§ **REQUIREMENTS**:
Set down the lines of the listing below word for word, from its start through the line that contains "(x=724, y=111)".

§ **Records for locating described items**:
- - -
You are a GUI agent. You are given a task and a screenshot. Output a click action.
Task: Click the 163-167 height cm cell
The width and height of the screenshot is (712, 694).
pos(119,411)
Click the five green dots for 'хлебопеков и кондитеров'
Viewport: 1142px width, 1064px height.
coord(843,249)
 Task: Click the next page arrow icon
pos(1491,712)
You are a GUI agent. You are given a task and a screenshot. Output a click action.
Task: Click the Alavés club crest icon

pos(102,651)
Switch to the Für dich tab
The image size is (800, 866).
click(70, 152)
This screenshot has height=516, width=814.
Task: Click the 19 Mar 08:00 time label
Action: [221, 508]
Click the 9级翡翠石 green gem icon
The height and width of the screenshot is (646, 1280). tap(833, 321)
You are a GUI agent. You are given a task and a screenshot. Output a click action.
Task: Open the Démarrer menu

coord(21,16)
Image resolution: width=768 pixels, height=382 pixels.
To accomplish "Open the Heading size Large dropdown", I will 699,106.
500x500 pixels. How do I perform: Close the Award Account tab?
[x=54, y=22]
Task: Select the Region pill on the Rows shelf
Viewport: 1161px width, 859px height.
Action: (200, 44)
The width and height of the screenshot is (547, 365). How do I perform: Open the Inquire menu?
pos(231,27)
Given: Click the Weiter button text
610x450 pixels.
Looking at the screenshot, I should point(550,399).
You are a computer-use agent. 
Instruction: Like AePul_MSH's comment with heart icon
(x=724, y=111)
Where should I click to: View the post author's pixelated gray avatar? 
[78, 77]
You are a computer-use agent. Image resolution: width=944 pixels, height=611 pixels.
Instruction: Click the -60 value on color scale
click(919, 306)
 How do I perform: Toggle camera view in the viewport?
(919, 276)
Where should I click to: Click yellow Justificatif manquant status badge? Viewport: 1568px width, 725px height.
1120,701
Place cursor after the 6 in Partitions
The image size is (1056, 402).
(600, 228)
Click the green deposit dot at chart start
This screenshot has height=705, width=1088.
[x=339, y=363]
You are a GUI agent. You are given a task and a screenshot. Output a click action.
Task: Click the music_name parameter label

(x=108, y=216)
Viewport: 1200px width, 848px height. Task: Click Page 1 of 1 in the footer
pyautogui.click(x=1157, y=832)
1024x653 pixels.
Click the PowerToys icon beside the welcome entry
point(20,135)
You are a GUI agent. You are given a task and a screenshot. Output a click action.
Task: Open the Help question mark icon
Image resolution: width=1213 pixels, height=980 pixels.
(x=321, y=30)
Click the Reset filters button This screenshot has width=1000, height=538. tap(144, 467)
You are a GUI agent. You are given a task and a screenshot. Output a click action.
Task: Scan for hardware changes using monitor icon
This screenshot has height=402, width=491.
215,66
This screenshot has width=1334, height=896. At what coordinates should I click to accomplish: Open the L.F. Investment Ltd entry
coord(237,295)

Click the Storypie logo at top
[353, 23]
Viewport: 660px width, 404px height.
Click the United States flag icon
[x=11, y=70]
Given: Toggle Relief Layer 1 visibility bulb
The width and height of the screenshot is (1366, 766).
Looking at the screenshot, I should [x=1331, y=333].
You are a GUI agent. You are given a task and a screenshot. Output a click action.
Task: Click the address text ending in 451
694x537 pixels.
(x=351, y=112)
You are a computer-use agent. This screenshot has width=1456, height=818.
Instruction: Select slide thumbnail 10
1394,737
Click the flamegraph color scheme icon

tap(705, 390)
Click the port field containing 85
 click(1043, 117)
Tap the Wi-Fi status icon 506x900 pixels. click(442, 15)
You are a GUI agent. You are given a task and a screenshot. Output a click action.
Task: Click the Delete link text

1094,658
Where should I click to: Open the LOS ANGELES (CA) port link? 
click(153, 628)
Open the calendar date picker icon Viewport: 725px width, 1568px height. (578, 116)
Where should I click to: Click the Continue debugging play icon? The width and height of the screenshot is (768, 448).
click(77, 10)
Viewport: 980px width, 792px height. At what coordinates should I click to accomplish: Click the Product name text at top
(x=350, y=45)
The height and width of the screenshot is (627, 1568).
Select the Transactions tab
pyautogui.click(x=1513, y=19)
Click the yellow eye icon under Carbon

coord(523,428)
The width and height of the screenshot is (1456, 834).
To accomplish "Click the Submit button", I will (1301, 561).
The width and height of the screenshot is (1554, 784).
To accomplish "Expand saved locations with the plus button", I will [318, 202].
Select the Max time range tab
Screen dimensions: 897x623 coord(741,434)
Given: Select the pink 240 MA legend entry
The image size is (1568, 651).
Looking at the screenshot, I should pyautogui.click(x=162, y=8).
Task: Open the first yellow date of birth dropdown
- - -
§ **SOLVED EXERCISE**:
You are a GUI agent. You are given a task and a screenshot. Output a click action.
Task: Click the 163-167 height cm cell
The width and height of the screenshot is (712, 694).
pos(119,411)
Click the five green dots for 'хлебопеков и кондитеров'
Viewport: 1142px width, 1064px height.
coord(843,249)
 Task: Click the next page arrow icon
pos(1491,712)
You are a GUI agent. You are given a task and a screenshot. Output a click action.
Task: Click the Alavés club crest icon

pos(102,651)
Switch to the Für dich tab
The image size is (800, 866).
click(70, 152)
This screenshot has height=516, width=814.
Task: Click the 19 Mar 08:00 time label
Action: [221, 508]
Click the 9级翡翠石 green gem icon
The height and width of the screenshot is (646, 1280). tap(833, 321)
You are a GUI agent. You are given a task and a screenshot. Output a click action.
Task: Open the Démarrer menu

coord(21,16)
Image resolution: width=768 pixels, height=382 pixels.
To accomplish "Open the Heading size Large dropdown", I will 699,106.
500x500 pixels. How do I perform: Close the Award Account tab?
[x=54, y=22]
Task: Select the Region pill on the Rows shelf
Viewport: 1161px width, 859px height.
Action: (200, 44)
The width and height of the screenshot is (547, 365). How do I perform: Open the Inquire menu?
pos(231,27)
Given: Click the Weiter button text
610x450 pixels.
Looking at the screenshot, I should point(550,399).
You are a computer-use agent. 
Instruction: Like AePul_MSH's comment with heart icon
(x=724, y=111)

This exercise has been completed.